As noted before, it’s not necessary to use only one kind of feature for object detection. We can combine both color-based and shape-based features. After all, they complement each other in the information they capture about a desired object. In fact, a variety of features can help us design a more robust detection system. However, we do need to be careful about how we use them. For example, assume that we are using HSV values as one input feature with the flatten vector containing a elements. And HoG as the other feature with b elements. The simplest way of combining them is to concatenate the two. HSV and HoG into a long a + b element vector. If we visualize this vector as a simple bar plot, we might notice a difference in magnitude between the color-based and gradient-based features. This is because they represent different quantities. A normalization step may prevent one type from dominating the other in later stages. Also note that there might be a lot more elements of one type than the other. This may or may not be a problem in itself, but it’s generally a good idea to see if there are any redundancies in the combined feature vector. For instance, could use a decision tree to analyze the relative importance of features, and drop the ones that are not contributing much.

Building a Classifier

A classic approach is to first design a classifier that can differentiate car images from non-car images, and then run that classifier across an entire frame sampling small patches along the way. The patches that classified as car are the desired detections. For this approach to work properly, we must train our classifier to distinguish car and non-car images.

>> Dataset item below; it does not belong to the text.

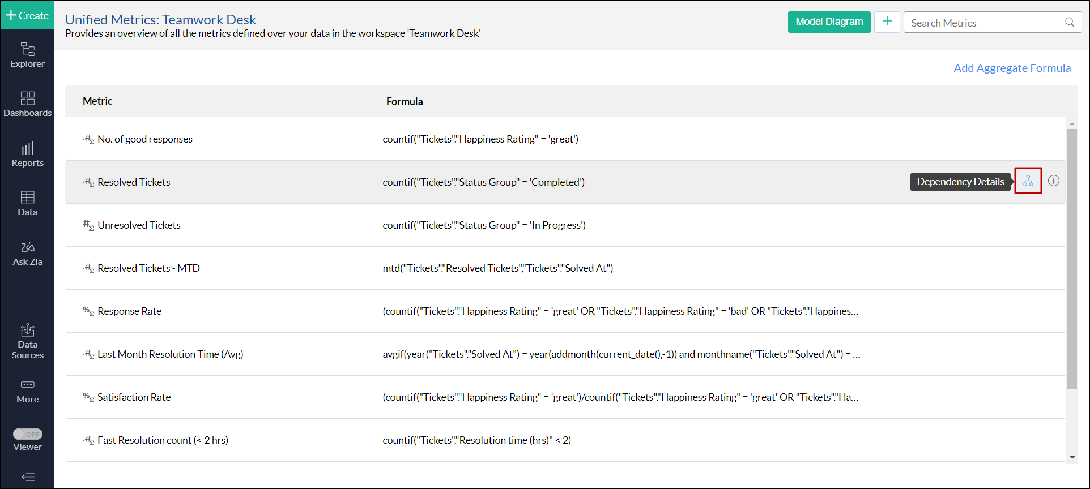The width and height of the screenshot is (1090, 489).
Task: Click the magnifier icon in Search Metrics
Action: point(1070,22)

To train any classifier, we need labeled data. Lots of it. In this case, the two classes we would like to distinguish are car and non-car images. So we need samples of both. If we only have full video frames available, we need to crop out regions and scale them to a fixed size.

A kind of Dataset needed (Image by author)

Ideally we want a balanced data set. That is the number of car and non-car images should be roughly equal. If that’s not the case, we’re under risk of the classifier trying to predict everything as belonging to the majority class. There are some techniques for handling imbalanced data sets, for example, duplicate some samples from the smaller class to balance the counts. For vehicle classification, if we don’t have enough non-car images we could simply extract more from video frames. Okay, once we have a sizable data set, we need to split it into two collections. A training set and a test set. As the names suggest, we will only use images from the training set when training our classifier and then check how it performs on unseen examples from the test set. To avoid any possible ordering effects in the data, we should sample or shuffle the data set randomly when splitting it for training and testing. Even within the training and test sets, we should aim for a balance between the number of car and non car images. All of this preprocessing might seem like a lot of work but machine learning algorithms work on a principle of garbage in, garbage out. So we need to be careful about what we feed them.

Training a Classifier

The training phase essentially consists of extracting features for each sample in the training set, and supplying these feature vectors to the training algorithm, along with corresponding labels. The training algorithm initializes a model, and then tweaks its parameters using the feature vectors and labels. Typically, this involves an iterative procedure where one or more samples are presented to the classifier at a time, which then predicts their labels. The error between these predicted labels and ground-truth is used as a signal to modify the parameters. When this error falls below a certain threshold, or when enough iterations have passed, we can consider the model to have been sufficiently trained. Now, we can verify how it performs on previously unseen examples using the test set.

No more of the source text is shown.